Cette nouvelle approche, qui entrera en vigueur en 2026, marque un changement significatif par rapport aux directives précédentes. Elle s’inscrit dans le cadre de la campagne « Make America Healthy Again (MAHA) » et se distingue par une structure inversée : les aliments à privilégier se trouvent au sommet de la pyramide, tandis que ceux à éviter sont situés à la base.
La philosophie sous-jacente est simple : privilégier une alimentation basée sur des aliments « vrais » et limiter l’apport calorique provenant de sources transformées. Les aliments transformés, souvent riches en calories vides, en sucres et en graisses saturées, et pauvres en nutriments essentiels, sont pointés du doigt.
La nouvelle pyramide recommande donc une consommation prioritaire de protéines (viande rouge, poisson, œufs), de produits laitiers entiers (lait, beurre) et d’aliments peu transformés. Les légumes et les fruits, riches en vitamines, minéraux, fibres et eau, occupent également une place de choix.
À l’inverse, les céréales complètes, les aliments transformés et les sucres ajoutés (bonbons, boissons sucrées, huiles végétales) sont relégués au bas de la pyramide. Cette position souligne l’importance de limiter leur consommation au profit d’aliments plus nutritifs.
Concrètement, comment adapter son alimentation à ces nouvelles recommandations ? La pyramide nutritionnelle suggère de faire des protéines la base de chaque repas, afin de maintenir la masse musculaire et de soutenir le métabolisme. Les experts recommandent un apport de 1,2 à 1,6 gramme de protéines par kilogramme de poids corporel et par jour. À titre d’exemple, 100 grammes de viande maigre (bœuf, poulet, porc) contiennent entre 20 et 30 grammes de protéines, tandis que 100 grammes de poisson en apportent entre 18 et 26 grammes. Les graines de courge ou les lentilles offrent également une source intéressante, avec 25 à 30 grammes de protéines pour 100 grammes.
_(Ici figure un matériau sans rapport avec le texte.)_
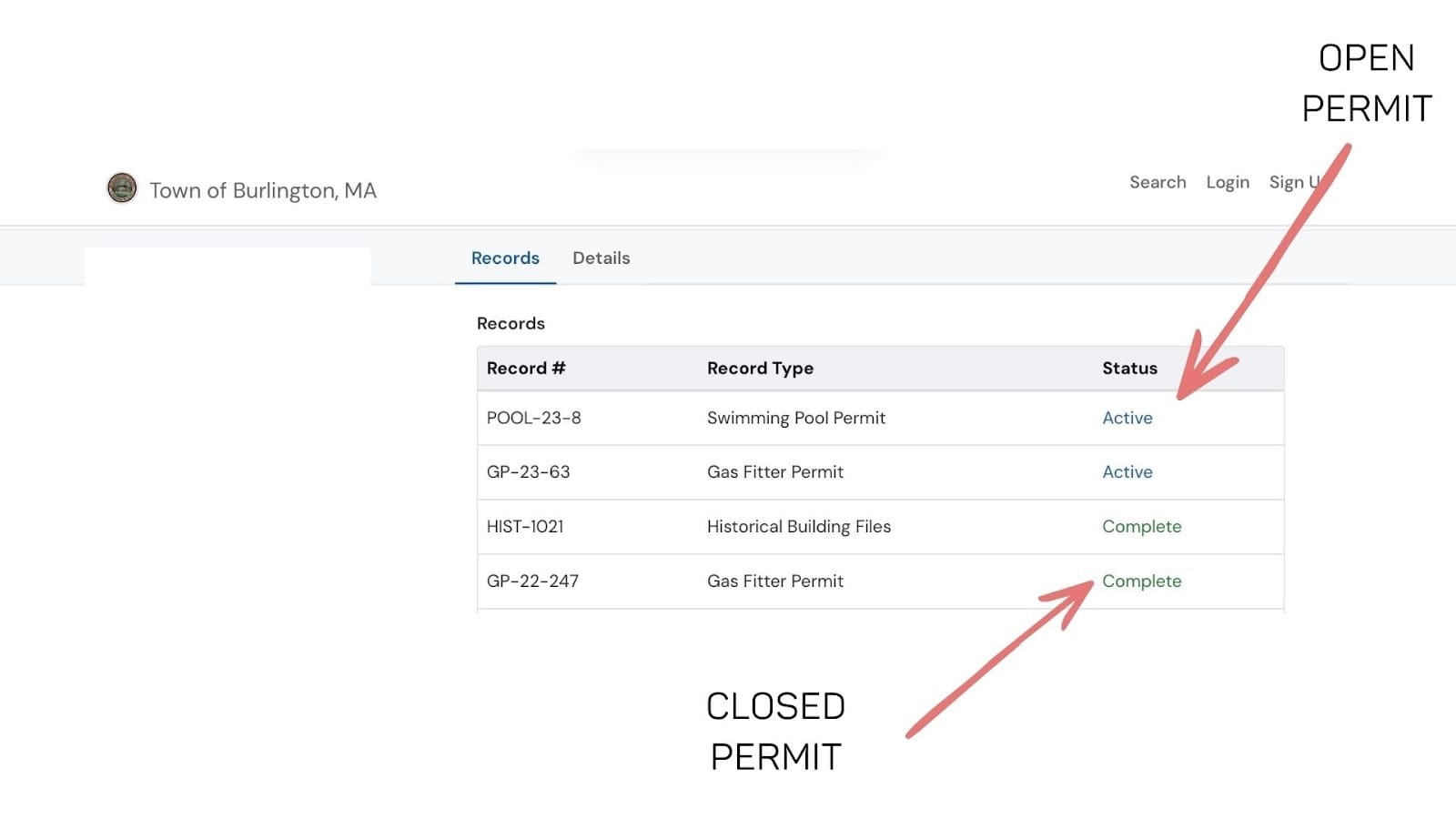Click the Status column header
The width and height of the screenshot is (1456, 819).
click(1129, 369)
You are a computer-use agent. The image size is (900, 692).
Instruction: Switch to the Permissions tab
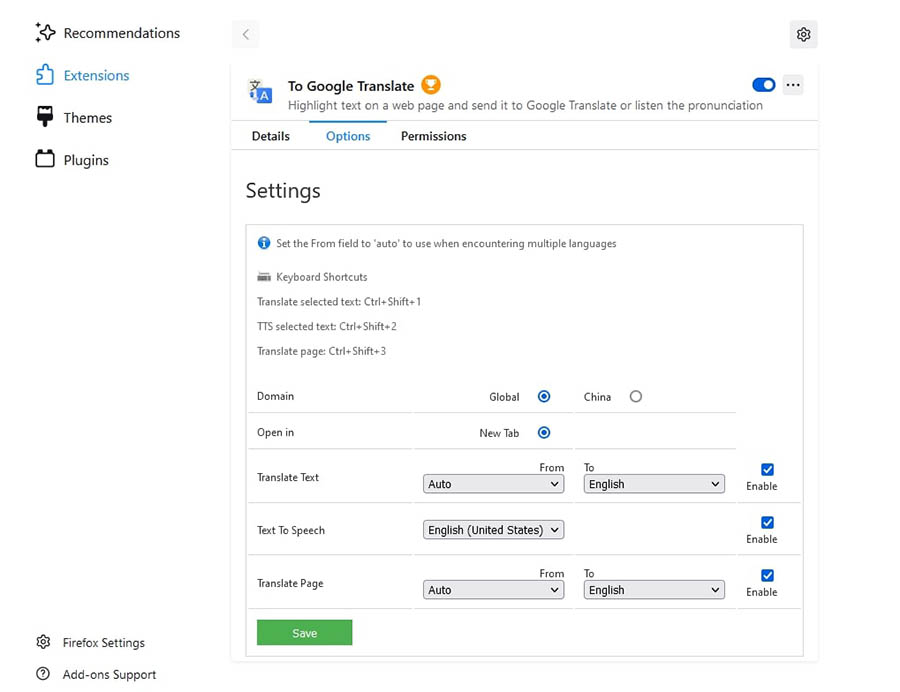point(433,136)
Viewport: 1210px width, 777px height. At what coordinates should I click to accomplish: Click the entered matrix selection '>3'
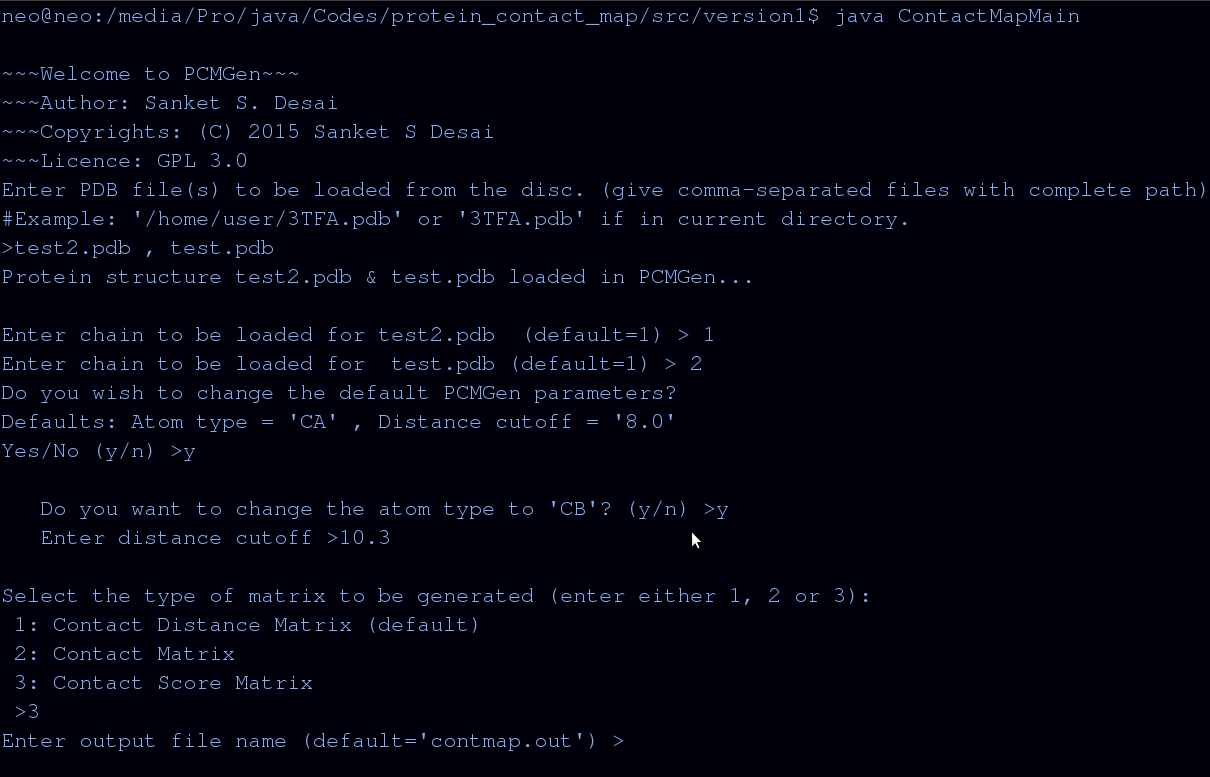27,712
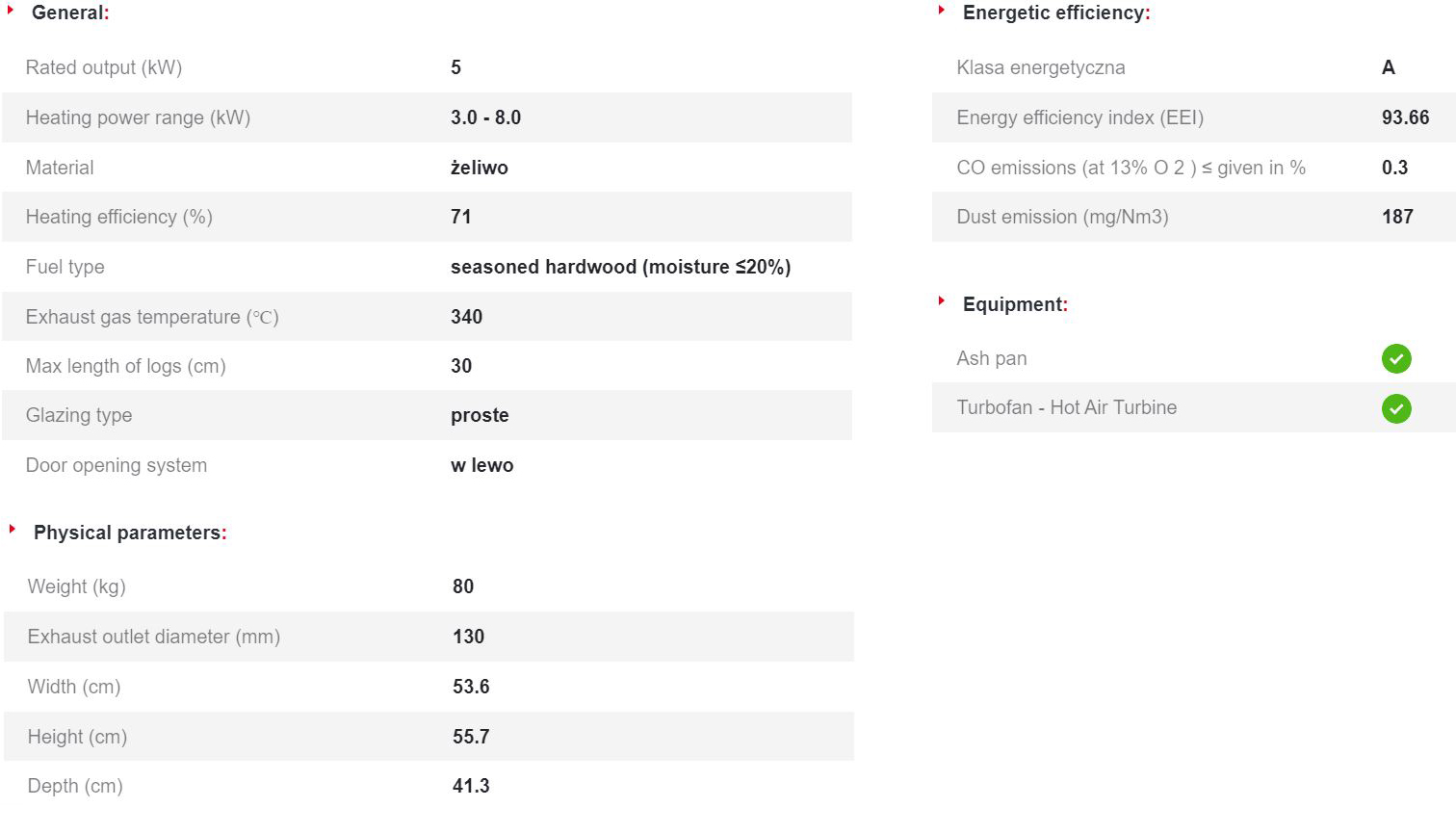This screenshot has height=833, width=1456.
Task: Select the Heating power range row
Action: coord(428,117)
Cet apport protéique est supérieur aux recommandations antérieures de l’Organisation Mondiale de la Santé (OMS), qui préconisait 0,8 gramme de protéines par kilogramme de poids corporel et par jour. Les protéines sont en effet essentielles à la construction et à la maintenance des os, des muscles et de la peau.
Par ailleurs, le ministère américain de la Santé recommande de privilégier les graisses provenant d’aliments entiers – viande, volaille, œufs, poissons gras riches en oméga-3, noix, graines, produits laitiers entiers et beurre – plutôt que les matières grasses issues de produits laitiers allégés. Des études récentes ont démontré que la consommation de lait entier n’augmente pas le risque d’obésité, de diabète ou de maladies cardiovasculaires, à condition d’être pratiquée avec modération.
Enfin, la nouvelle pyramide alimentaire impose des limites strictes en matière de consommation de sucres ajoutés. Selon les experts, « les sucres ajoutés ne sont sans danger, quelle que soit leur quantité ». Il est donc recommandé de limiter leur apport à un maximum de 10 grammes par repas et d’éliminer complètement les édulcorants artificiels, en raison des risques d’obésité et de diabète de type 2 associés à une consommation excessive de sucre.